Não é que algumas destas formulações sobre a disciplina antropológica sejam estranhas aos leitores de Lévi-Strauss, mas a sua reunião neste volume permite não só que as tenhamos mais à mão, como que possamos mais facilmente relembrar constantes e variações do seu pensamento. O mesmo se passa com o tema da arte, tanto a moderna, como a primitiva, objeto de várias entradas, desde “Art” e “Art primitive” até “Impressionnisme”, passando pelo elogio à audácia estética dos melanésios (em “Mélanésiens”) e de Bill Reid (figura essencial no renascimento das artes da costa noroeste do Canadá), até à desconfiança em relação à pintura moderna, que “tem vindo de crise em crise” (M. Lévi-Strauss e Loyer 2021: 131).

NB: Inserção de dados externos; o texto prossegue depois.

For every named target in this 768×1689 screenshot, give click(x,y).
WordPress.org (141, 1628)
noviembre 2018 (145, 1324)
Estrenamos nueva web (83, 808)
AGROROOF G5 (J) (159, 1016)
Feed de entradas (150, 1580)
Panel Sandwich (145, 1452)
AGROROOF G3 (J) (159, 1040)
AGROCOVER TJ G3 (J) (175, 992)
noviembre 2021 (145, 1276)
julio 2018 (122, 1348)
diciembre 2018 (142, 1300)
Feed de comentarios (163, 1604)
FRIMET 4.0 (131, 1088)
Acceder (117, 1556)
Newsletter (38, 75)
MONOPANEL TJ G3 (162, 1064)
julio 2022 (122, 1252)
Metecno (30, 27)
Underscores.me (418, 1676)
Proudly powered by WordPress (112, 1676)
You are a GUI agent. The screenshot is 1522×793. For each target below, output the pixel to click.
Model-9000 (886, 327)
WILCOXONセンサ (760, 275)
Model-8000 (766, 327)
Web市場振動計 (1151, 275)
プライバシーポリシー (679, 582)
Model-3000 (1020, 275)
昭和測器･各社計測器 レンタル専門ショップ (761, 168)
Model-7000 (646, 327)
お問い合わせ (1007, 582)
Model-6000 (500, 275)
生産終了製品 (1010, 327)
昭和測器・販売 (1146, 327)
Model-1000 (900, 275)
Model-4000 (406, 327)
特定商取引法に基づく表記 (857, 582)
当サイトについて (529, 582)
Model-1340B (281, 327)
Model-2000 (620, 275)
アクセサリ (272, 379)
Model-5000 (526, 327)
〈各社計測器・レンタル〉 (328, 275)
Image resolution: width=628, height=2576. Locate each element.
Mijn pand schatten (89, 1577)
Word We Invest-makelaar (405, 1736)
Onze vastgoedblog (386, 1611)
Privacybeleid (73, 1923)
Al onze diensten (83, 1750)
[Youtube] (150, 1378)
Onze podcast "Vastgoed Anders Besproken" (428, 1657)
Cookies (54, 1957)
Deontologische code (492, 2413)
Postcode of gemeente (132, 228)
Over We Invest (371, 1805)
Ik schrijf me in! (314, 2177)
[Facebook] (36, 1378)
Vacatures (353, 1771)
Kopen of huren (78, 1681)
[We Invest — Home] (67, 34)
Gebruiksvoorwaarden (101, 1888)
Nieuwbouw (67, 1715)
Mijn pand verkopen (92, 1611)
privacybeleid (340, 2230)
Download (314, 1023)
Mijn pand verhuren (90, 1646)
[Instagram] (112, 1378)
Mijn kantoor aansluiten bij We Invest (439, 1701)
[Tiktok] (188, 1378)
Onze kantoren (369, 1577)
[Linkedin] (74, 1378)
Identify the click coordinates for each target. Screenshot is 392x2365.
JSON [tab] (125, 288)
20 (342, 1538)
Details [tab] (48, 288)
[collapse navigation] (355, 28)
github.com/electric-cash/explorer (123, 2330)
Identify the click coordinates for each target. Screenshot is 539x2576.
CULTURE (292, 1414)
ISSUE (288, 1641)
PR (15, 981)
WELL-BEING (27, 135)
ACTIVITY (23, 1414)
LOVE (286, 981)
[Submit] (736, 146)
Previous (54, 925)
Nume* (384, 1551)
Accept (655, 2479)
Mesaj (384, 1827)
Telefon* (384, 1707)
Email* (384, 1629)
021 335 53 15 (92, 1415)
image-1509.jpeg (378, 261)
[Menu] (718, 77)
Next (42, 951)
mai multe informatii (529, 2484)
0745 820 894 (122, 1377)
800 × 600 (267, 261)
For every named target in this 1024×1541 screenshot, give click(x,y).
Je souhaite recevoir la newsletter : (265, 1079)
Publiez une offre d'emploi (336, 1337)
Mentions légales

Procedendo a este digest do pensamento de Lévi-Strauss, L’Abécédaire de Claude Lévi-Strauss pode ser visto como um esforço de seduzir, para o culto do mais importante antepassado da antropologia do século XX, um público que se atemoriza perante a vastidão e complexidade da sua obra. Mas é também, para aqueles que estão mais familiarizados com Lévi-Strauss, uma oportunidade para reler algumas das suas frases mais cintilantes e regressar a uma visão de conjunto da sua obra, tanto nas suas realizações, como nas suas oscilações e impasses. Não dispensa, entretanto - sobretudo para aqueles que queiram conhecer de perto a sua vida e obra - a leitura da biografia que Loyer lhe consagrou. Quanto a Anthropologie structurale 0, é o livro que faltava na obra republicada de Lévi-Strauss: a sua frescura analítica é - citando Lévi-Strauss - a do “tempo dos começos”.
Seja como for, em tempos que são de protagonismo da antropologia ontológica, revisitar Lévi-Strauss é muito recomendável. É na sua obra - conversando com ela, concordando ou divergindo dela - que se alicerçam os novos desenvolvimentos que dois dos seus mais famosos orientandos - Philippe Descola e Eduardo Viveiros de Castro - imprimiram à sua reflexão sobre as ontologias (as nossas e as dos outros). Essa é mais uma razão para que Lévi-Strauss - que dizia de si mesmo ser um homem do século XIX - continue connosco no século XXI.